Jeśli o ciasto na pierogi chodzi to kiedyś robiłam z maki jajka i wody dziś robię z samej maki i gorącej wody i jest świetne bardzo plastyczne miękkie.
Pierogi ugotowane polewamy skwarkami , są pyszne nieziemsko pyszne i wcale nie czuć tej mięty jakoś tak bardzo jak sobie to wyobrażałam żałuje ze nie zrobiłam ich wcześniej.

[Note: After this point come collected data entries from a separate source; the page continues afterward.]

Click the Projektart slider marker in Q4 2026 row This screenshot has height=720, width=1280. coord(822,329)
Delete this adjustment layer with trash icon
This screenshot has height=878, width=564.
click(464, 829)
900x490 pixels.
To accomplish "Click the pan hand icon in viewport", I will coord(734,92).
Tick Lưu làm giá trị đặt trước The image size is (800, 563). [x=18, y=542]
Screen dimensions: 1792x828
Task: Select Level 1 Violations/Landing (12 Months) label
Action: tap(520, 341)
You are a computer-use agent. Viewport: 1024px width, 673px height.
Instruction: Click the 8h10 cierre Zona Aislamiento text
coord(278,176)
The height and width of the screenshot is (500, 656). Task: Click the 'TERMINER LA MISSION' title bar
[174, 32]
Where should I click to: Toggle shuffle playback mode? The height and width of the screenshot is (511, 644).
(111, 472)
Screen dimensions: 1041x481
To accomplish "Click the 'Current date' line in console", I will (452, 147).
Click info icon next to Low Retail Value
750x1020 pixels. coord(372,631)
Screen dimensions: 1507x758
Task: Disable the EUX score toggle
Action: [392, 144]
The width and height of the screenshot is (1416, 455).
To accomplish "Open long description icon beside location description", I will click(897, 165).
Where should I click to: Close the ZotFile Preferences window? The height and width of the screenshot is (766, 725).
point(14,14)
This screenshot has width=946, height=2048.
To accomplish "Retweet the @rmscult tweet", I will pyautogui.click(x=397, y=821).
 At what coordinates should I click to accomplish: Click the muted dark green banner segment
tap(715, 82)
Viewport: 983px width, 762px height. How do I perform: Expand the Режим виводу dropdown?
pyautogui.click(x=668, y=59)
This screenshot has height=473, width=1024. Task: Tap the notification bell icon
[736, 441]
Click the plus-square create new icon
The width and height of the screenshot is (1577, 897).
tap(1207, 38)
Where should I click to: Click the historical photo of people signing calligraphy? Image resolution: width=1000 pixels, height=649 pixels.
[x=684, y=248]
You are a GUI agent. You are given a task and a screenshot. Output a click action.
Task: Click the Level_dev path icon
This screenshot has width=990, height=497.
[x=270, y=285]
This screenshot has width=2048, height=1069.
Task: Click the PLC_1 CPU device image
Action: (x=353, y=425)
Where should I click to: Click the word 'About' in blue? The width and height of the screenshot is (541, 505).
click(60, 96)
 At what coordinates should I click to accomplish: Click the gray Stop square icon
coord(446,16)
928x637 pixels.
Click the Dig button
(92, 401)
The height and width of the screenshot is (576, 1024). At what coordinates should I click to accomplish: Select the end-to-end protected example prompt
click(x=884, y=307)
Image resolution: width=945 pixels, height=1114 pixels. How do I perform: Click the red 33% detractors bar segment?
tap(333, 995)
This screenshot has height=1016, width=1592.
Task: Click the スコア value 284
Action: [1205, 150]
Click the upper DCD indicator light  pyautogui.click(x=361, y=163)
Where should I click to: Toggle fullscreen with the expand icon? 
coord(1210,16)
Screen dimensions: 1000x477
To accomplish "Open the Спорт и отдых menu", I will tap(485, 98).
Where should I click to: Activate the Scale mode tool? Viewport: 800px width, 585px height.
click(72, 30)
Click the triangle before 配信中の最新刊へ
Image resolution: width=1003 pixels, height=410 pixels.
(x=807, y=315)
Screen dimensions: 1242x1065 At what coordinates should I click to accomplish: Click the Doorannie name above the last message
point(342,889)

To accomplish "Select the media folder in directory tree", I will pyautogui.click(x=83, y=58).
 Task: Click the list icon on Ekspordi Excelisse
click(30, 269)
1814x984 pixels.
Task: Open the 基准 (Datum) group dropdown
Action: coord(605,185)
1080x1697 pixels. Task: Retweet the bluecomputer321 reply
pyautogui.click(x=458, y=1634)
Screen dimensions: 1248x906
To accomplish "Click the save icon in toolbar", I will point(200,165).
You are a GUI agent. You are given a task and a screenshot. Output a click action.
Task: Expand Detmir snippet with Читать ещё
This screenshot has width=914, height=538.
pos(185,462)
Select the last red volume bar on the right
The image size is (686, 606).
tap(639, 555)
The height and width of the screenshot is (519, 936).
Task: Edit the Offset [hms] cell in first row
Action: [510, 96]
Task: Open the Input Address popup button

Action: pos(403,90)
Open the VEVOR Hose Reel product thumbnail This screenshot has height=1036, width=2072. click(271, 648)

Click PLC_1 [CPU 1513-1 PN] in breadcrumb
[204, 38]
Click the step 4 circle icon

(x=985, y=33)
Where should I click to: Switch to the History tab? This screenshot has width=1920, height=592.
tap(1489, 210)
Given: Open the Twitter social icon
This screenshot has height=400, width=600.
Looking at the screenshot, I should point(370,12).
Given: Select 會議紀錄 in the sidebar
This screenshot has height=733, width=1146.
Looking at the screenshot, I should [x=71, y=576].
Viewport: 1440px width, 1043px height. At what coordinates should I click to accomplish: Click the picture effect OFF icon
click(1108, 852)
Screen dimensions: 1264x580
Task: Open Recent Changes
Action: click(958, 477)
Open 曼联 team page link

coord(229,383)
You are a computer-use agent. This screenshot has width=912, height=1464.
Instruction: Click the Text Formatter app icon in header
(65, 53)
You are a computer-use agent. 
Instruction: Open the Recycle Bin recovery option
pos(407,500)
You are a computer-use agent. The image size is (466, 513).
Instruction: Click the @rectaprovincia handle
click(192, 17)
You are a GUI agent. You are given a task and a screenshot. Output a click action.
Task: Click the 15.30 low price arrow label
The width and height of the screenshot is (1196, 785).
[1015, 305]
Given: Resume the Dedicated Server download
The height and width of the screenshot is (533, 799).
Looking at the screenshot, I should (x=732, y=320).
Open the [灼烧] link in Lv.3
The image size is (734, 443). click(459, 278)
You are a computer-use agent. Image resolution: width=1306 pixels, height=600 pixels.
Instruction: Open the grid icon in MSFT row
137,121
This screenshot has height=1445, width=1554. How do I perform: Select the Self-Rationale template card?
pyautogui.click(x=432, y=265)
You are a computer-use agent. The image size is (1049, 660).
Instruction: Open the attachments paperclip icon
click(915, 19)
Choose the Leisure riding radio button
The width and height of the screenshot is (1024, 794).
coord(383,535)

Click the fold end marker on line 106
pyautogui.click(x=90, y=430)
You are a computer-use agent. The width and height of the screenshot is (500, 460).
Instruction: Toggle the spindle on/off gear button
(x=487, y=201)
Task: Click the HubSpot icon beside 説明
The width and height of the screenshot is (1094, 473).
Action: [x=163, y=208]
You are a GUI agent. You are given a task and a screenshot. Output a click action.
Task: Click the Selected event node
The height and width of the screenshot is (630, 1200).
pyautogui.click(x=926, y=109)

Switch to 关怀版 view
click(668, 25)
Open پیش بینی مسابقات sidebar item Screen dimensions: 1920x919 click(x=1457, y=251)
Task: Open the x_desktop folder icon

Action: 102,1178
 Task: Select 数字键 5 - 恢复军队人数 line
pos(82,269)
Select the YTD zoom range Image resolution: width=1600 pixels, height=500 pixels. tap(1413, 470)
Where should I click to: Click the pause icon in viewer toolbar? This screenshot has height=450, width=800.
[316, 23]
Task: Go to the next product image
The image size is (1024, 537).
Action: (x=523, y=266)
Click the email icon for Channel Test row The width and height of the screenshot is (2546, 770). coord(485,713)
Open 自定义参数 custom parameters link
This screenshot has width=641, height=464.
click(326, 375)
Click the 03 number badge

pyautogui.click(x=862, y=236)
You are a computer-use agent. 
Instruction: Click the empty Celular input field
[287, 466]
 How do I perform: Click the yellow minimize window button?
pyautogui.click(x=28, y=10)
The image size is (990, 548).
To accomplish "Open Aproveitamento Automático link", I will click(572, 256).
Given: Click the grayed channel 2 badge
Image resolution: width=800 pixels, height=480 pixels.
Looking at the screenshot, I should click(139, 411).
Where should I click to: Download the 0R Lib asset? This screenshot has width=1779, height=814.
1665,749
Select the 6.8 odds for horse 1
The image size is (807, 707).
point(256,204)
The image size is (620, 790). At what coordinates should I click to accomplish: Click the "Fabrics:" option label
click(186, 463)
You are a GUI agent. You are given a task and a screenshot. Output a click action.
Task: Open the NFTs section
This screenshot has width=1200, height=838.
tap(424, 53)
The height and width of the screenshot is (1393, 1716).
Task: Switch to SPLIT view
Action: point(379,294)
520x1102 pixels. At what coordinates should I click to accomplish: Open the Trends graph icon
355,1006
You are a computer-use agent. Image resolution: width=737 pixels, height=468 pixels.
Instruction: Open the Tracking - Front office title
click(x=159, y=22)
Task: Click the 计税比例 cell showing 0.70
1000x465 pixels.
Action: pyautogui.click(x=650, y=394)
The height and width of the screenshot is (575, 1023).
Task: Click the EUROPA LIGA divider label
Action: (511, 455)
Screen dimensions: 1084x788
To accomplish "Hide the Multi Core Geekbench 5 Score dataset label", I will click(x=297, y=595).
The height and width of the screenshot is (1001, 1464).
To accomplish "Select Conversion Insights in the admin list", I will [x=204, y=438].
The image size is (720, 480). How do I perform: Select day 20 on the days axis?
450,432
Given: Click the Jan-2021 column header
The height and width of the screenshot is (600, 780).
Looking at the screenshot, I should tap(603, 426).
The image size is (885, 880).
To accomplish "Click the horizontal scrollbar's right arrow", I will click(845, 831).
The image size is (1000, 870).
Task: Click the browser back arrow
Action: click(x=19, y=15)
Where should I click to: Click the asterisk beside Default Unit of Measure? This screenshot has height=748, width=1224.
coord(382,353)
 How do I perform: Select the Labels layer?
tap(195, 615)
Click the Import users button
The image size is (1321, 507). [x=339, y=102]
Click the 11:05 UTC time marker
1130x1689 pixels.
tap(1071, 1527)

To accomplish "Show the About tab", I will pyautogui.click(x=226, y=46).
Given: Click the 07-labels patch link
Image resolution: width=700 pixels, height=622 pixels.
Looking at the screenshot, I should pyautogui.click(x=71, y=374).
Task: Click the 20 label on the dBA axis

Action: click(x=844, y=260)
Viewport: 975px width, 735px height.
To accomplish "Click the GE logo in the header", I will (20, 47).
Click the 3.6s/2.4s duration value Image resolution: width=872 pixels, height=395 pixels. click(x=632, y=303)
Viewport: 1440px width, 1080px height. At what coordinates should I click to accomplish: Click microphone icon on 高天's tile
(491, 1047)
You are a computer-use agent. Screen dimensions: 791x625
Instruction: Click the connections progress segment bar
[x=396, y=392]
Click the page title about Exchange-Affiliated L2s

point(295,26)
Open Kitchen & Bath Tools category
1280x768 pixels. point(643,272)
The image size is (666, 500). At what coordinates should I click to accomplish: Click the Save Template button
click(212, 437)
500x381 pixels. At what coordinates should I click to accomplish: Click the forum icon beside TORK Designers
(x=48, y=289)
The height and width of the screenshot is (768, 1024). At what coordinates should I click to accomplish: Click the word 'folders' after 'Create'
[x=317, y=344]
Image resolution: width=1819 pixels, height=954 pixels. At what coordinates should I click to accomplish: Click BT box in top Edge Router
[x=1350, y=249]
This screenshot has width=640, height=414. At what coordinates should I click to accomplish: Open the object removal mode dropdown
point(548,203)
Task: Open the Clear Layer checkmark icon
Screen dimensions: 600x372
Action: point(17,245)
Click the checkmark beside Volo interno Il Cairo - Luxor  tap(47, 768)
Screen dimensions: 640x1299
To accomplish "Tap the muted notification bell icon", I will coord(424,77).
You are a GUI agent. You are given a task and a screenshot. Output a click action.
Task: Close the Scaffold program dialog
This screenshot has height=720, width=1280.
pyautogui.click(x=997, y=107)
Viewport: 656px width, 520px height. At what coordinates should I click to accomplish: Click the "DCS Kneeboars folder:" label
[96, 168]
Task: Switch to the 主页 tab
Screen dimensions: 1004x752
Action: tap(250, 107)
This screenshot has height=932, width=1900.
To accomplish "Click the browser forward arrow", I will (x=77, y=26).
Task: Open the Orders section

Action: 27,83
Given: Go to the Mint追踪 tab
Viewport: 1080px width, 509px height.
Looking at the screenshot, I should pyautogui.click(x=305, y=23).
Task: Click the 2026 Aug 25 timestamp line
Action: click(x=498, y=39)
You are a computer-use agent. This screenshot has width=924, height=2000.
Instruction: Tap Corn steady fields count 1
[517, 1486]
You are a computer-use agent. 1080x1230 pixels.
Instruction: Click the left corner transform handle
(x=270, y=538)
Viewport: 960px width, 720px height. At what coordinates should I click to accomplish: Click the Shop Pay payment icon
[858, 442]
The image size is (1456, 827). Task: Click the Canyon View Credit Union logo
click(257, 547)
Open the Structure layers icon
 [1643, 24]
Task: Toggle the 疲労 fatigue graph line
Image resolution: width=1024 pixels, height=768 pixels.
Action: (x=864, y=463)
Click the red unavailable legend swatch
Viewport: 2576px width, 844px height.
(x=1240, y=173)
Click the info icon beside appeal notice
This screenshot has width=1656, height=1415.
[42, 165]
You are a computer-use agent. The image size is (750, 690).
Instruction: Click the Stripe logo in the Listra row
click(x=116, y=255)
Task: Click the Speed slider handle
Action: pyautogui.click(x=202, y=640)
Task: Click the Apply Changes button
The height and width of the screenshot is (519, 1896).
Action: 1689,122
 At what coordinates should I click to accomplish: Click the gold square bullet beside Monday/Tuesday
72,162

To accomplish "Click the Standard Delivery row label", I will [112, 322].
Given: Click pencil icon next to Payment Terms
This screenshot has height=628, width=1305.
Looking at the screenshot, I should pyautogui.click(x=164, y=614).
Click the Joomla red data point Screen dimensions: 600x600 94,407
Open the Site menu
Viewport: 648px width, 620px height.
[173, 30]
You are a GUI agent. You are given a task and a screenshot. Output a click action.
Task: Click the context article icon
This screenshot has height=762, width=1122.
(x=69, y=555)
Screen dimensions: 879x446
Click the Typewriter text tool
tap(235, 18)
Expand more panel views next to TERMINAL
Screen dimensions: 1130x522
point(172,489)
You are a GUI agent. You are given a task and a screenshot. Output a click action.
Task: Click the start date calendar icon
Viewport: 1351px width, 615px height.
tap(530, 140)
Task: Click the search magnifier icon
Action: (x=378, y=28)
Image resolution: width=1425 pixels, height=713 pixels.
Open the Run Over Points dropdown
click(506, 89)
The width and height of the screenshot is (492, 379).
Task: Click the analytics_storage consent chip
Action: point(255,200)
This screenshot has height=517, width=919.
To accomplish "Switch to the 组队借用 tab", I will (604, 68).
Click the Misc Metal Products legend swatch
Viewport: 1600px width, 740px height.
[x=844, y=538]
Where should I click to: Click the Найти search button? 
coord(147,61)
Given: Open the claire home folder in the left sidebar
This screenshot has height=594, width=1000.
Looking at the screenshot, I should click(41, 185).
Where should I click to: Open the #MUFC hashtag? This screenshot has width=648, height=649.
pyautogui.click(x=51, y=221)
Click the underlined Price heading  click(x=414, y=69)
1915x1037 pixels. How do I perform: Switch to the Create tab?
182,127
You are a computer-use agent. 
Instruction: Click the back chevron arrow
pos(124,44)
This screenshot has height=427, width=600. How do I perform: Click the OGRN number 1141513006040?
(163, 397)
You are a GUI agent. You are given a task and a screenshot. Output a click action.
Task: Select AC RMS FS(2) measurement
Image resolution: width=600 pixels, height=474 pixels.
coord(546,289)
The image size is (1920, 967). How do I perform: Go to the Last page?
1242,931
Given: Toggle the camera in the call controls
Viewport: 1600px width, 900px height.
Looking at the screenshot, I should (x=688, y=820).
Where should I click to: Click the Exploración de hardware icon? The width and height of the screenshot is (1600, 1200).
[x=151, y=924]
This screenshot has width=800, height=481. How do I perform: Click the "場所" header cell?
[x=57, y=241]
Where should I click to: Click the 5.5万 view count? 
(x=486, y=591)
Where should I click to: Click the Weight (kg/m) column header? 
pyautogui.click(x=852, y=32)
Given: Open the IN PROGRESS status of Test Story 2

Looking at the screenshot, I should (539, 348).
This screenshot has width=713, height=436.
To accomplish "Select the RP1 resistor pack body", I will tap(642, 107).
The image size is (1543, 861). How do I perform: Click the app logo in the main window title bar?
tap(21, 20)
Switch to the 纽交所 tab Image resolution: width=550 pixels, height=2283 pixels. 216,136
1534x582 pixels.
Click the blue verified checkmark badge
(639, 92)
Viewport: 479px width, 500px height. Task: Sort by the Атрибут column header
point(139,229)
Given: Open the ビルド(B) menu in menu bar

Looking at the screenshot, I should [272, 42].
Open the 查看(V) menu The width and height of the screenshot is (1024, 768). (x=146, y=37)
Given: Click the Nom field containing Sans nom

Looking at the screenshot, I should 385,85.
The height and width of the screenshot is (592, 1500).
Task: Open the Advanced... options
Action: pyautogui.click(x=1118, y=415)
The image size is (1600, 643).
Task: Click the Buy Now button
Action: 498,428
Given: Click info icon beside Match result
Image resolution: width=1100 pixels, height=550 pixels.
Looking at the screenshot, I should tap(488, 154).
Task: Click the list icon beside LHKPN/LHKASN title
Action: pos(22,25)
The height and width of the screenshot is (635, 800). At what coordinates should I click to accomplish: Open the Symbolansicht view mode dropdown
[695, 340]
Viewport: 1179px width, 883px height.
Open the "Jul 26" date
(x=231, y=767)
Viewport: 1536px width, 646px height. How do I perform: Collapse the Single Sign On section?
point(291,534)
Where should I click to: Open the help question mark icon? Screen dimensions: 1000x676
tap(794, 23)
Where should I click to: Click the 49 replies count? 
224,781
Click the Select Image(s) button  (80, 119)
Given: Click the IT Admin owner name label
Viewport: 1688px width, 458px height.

Pierogi można tez odsmażyć , krojąc je na pól i ustawiając farszem na patelni potem opiekamy przód i tył, teściowa mówi ze po odsmażeniu najlepsze są ze szklanka mleka zimnego ...i są :) oczywiście już odsmażałam i próbowałam , gdyby mi nie posmakowały i nie zachwyciła bym się nie wstawiła bym przepisu dla was :)
SMACZNEGO !!!!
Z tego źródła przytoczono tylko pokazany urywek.